Why would these women choose to expose themselves in such a manner before the camera’s lens?
 

It is a particularly apt question since baring one’s skin was generally frowned upon for women in the period. In her book on etiquette entitled The Young Lady’s Friend, a Boston writer named Mrs. John Farrar cautioned her readers: “Whatever the fashions may be, never be induced by them to violate the strictest modesty. No woman can strip her arms to her shoulders and show her back and bosom without injuring her mind, and losing some of her refinement; if such would consult their brothers, they would tell them how men regard it.” [12]

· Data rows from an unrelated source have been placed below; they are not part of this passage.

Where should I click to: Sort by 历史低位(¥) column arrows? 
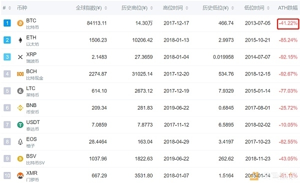[x=233, y=8]
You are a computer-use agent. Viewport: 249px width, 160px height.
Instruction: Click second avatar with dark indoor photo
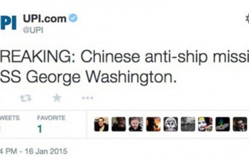point(118,124)
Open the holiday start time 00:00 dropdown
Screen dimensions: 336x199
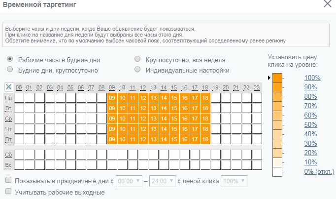click(129, 181)
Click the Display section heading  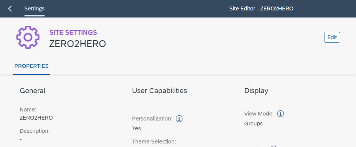click(256, 91)
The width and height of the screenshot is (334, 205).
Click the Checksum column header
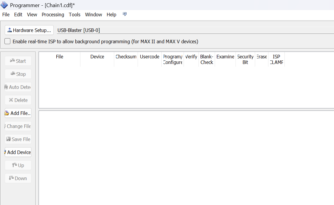(x=126, y=57)
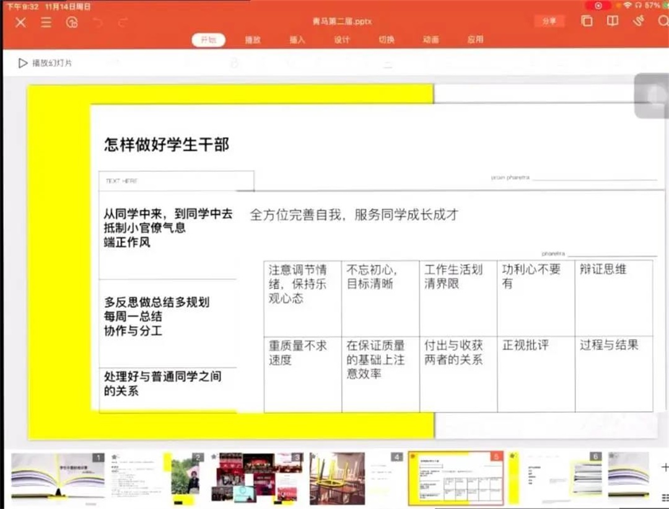Switch to the 开始 ribbon tab
Image resolution: width=669 pixels, height=509 pixels.
click(x=209, y=39)
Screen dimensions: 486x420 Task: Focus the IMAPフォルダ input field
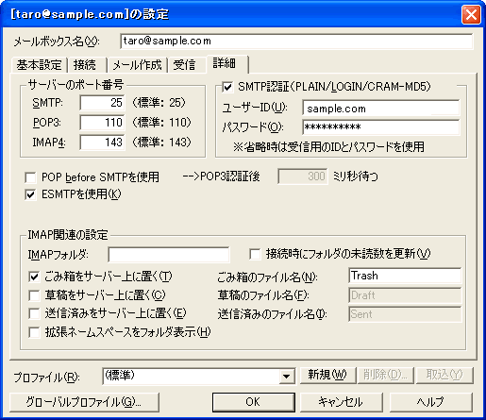(x=169, y=255)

       The question becomes more pressing when one considers that nudity in photography was extremely rare in the mid-nineteenth century. When it occurred, it fell into the realm of European erotica or pornography. [13] Nudity in photography was also used to bolster putatively “scientific” theories of race.  For example, in 1850, Harvard professor Louis Agassiz commissioned fifteen daguerreotypes of male and female slaves in South Carolina. His intent was to provide visual evidence for the newly popular racial theory of polygenesis, which argued that each race was a separate species. The camera captured its powerless subjects totally or partially undressed. In the decade prior to the American Civil War, the daguerreotypes “had two purposes,” writes Brian Wallis, “one nominally scientific, the other frankly political. They were designed to analyze the physical differences between European whites and African blacks, but at the same time they were meant to prove the superiority of the white race.” [14]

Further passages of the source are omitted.